**Document section**.
□ □ □ □ □

Image by Nate Grigg (Creative Commons)
What to do first if you think you might be pregnant.
If you think you are pregnant the first step is to find out if you definitely are. To do this you need to have a pregnancy test. Finding out if you are pregnant is important so that you can get the right care early if you are continuing the pregnancy, access timely abortion if you are not continuing, and give yourself time to make a decision if you are unsure.
You can do a home urine pregnancy test, or you can go to your doctor or a family planning clinic to have a test. Home pregnancy tests are readily available in supermarkets and pharmacies. If you make sure that the test is in date and follow the manufacturer’s instructions correctly, the accuracy of these tests is 97%. Using the first urine sample in the morning makes the test more accurate. You need to do a urine pregnancy test after you have missed your period, or 16 days after the sex you are worried about. If you do a test too early such as before a missed period, it may not be accurate.

□ □ □ □ □

**Data supplied**.
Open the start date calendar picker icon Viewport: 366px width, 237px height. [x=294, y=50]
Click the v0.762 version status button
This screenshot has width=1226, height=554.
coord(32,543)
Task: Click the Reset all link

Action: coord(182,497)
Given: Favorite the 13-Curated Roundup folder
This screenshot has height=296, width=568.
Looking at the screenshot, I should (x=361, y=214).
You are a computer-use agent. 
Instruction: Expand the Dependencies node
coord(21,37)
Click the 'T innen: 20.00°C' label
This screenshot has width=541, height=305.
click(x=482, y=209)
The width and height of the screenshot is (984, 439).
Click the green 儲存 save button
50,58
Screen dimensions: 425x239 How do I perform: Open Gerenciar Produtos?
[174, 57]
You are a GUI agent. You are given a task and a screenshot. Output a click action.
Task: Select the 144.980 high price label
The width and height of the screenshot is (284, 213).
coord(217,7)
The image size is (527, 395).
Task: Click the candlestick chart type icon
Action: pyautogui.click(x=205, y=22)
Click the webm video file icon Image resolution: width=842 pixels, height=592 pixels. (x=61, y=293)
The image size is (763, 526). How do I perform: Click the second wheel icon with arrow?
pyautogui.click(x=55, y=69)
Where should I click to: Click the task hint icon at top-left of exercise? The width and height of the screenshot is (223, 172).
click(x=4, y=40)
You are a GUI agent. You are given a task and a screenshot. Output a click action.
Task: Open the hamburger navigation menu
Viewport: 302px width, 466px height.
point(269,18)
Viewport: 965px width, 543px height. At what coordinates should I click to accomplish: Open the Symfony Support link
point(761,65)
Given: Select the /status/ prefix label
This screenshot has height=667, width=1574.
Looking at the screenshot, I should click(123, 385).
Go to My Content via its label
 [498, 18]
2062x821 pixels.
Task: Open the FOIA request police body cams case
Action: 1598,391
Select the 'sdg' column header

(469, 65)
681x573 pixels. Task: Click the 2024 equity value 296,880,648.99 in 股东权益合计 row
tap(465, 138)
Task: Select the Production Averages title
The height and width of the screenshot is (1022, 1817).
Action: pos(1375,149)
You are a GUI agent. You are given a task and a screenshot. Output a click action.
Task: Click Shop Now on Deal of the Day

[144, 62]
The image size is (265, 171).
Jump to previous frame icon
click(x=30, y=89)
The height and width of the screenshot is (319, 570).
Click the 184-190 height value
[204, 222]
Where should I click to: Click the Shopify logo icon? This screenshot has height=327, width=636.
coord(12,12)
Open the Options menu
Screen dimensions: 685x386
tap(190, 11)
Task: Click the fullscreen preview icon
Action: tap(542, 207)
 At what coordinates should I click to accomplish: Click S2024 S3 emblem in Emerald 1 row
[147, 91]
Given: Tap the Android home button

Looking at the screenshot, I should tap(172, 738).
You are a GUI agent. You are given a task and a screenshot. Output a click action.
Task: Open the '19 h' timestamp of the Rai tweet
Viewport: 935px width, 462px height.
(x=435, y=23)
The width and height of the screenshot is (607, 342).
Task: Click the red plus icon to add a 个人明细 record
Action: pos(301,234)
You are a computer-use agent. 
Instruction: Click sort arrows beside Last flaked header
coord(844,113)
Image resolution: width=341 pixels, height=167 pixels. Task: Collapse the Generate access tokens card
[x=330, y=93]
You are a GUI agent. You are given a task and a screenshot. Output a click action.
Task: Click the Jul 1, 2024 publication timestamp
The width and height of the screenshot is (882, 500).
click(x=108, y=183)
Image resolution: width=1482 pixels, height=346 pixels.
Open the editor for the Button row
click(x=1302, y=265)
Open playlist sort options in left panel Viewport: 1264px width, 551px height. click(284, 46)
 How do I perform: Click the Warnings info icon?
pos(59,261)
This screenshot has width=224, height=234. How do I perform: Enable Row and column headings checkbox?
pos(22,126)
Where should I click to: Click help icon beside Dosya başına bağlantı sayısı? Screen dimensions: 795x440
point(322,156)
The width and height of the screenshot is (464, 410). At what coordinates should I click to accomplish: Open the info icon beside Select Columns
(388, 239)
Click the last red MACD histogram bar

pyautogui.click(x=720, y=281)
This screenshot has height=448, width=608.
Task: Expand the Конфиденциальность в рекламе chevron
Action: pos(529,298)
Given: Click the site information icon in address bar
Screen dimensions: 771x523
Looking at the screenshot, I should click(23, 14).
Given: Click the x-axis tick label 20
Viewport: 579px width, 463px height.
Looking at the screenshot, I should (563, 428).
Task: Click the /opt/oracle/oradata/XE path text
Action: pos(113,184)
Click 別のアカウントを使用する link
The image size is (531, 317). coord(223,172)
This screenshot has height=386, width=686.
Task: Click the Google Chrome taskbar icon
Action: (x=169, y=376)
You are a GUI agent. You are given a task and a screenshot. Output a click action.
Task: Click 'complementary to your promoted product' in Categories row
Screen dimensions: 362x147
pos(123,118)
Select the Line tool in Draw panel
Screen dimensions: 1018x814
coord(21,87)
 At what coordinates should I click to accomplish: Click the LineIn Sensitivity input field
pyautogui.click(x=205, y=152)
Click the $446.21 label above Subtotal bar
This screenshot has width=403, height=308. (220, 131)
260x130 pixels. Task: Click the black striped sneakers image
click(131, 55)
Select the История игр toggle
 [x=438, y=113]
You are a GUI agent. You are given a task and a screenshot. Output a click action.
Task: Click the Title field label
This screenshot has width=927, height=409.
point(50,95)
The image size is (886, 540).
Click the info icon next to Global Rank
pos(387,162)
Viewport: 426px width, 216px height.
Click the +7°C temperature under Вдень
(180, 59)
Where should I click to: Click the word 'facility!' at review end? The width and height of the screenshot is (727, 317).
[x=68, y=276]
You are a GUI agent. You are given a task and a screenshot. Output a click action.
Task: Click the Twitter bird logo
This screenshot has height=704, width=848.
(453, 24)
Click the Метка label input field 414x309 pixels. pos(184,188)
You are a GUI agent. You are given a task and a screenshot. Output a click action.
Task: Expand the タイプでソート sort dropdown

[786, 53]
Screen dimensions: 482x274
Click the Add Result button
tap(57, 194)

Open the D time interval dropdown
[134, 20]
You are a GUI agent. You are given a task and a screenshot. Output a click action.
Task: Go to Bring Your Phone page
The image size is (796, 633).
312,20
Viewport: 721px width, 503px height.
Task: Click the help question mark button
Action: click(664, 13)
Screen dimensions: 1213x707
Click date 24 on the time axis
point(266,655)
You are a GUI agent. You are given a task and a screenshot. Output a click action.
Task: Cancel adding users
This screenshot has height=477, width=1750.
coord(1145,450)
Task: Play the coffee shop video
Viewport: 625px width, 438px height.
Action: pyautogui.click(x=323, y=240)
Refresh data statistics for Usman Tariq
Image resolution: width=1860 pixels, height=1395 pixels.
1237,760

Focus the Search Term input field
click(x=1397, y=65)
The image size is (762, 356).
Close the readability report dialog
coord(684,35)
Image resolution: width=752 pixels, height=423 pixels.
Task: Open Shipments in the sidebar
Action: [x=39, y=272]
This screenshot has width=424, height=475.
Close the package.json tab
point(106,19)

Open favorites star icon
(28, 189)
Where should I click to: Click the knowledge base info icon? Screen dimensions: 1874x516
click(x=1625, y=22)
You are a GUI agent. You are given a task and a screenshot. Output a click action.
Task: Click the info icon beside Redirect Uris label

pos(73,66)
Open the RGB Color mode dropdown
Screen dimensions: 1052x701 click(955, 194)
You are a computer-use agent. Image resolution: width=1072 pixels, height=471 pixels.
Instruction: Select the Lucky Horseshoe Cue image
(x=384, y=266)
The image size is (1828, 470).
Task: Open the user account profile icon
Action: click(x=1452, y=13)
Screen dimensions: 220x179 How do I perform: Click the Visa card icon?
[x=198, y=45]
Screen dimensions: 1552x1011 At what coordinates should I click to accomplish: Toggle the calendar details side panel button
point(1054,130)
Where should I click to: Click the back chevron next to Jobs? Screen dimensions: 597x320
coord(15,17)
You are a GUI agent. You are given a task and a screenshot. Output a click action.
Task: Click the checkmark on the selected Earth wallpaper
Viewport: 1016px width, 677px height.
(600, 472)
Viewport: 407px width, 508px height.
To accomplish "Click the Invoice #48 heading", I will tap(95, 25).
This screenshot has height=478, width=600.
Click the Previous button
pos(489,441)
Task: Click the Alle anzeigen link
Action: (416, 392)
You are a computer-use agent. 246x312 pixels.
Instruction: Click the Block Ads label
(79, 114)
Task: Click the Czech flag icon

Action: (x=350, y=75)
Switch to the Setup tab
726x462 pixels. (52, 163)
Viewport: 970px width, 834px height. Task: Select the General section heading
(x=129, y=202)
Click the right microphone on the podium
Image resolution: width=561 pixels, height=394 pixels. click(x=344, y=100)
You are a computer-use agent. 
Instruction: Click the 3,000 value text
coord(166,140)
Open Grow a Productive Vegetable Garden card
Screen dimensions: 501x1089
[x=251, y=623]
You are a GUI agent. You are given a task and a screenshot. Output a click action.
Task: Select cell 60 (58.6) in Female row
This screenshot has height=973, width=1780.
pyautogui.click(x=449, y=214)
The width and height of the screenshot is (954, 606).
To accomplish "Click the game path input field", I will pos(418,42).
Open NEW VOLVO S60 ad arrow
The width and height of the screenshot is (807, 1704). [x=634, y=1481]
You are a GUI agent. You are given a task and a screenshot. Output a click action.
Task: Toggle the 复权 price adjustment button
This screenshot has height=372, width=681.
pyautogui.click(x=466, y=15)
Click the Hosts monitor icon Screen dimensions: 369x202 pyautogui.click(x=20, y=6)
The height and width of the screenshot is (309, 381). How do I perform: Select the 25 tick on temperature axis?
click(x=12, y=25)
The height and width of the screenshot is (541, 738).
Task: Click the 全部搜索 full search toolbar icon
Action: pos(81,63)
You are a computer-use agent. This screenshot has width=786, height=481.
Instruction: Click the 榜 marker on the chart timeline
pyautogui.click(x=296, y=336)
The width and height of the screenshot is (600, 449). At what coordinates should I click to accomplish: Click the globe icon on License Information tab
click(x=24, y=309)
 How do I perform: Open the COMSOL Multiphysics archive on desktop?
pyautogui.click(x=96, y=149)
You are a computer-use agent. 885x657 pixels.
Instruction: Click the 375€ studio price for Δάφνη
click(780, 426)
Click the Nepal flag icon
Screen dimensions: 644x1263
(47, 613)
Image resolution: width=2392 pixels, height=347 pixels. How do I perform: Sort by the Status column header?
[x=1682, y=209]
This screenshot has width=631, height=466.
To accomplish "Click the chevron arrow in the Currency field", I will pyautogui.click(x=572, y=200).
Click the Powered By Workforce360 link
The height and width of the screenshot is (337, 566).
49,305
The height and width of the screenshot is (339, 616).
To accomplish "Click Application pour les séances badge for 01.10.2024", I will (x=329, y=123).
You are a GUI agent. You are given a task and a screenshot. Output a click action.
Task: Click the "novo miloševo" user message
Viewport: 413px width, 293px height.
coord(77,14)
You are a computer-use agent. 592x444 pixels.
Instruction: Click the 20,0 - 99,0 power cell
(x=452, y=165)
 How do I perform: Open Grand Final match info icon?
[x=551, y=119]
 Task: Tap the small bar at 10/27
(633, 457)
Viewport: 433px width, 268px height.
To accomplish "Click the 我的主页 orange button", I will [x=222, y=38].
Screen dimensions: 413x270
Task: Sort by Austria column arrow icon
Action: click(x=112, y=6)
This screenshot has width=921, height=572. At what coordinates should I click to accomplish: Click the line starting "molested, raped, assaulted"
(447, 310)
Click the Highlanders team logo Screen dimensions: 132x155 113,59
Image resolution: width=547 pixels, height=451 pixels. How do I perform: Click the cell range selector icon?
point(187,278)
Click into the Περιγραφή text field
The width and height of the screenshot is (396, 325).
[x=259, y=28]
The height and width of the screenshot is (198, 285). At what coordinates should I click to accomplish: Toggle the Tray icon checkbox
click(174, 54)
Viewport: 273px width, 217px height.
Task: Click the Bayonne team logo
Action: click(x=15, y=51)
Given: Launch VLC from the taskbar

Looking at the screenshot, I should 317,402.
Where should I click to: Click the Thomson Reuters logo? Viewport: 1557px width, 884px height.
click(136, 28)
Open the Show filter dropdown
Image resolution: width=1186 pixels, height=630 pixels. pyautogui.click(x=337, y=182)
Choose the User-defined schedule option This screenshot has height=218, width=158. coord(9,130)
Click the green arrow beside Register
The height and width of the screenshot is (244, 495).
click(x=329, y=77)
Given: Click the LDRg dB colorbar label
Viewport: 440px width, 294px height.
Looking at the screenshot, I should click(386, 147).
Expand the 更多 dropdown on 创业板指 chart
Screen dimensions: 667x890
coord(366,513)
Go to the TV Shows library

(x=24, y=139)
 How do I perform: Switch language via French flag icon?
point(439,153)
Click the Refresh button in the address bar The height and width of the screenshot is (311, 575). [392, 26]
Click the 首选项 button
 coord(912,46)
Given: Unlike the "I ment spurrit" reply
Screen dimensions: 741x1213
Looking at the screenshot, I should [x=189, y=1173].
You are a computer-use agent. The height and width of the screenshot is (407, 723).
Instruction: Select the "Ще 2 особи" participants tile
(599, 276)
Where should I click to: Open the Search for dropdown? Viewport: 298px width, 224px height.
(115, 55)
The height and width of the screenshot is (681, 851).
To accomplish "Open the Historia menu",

□ □ □ □ □

**Check your understanding**.
1. Revise the text on suspected pregnancy from "You can do a" up to and including "not be accurate.", replacing "supermarkets" with "grocery stores".
2. List every reason the text on suspected pregnancy gives for why finding out whether you are pregnant is important.

**Response list**.
1.
You can do a home urine pregnancy test, or you can go to your doctor or a family planning clinic to have a test. Home pregnancy tests are readily available in grocery stores and pharmacies. If you make sure that the test is in date and follow the manufacturer’s instructions correctly, the accuracy of these tests is 97%. Using the first urine sample in the morning makes the test more accurate. You need to do a urine pregnancy test after you have missed your period, or 16 days after the sex you are worried about. If you do a test too early such as before a missed period, it may not be accurate.

2.
- So that you can get the right care early if you are continuing the pregnancy
- So that you can access timely abortion if you are not continuing
- So that you can give yourself time to make a decision if you are unsure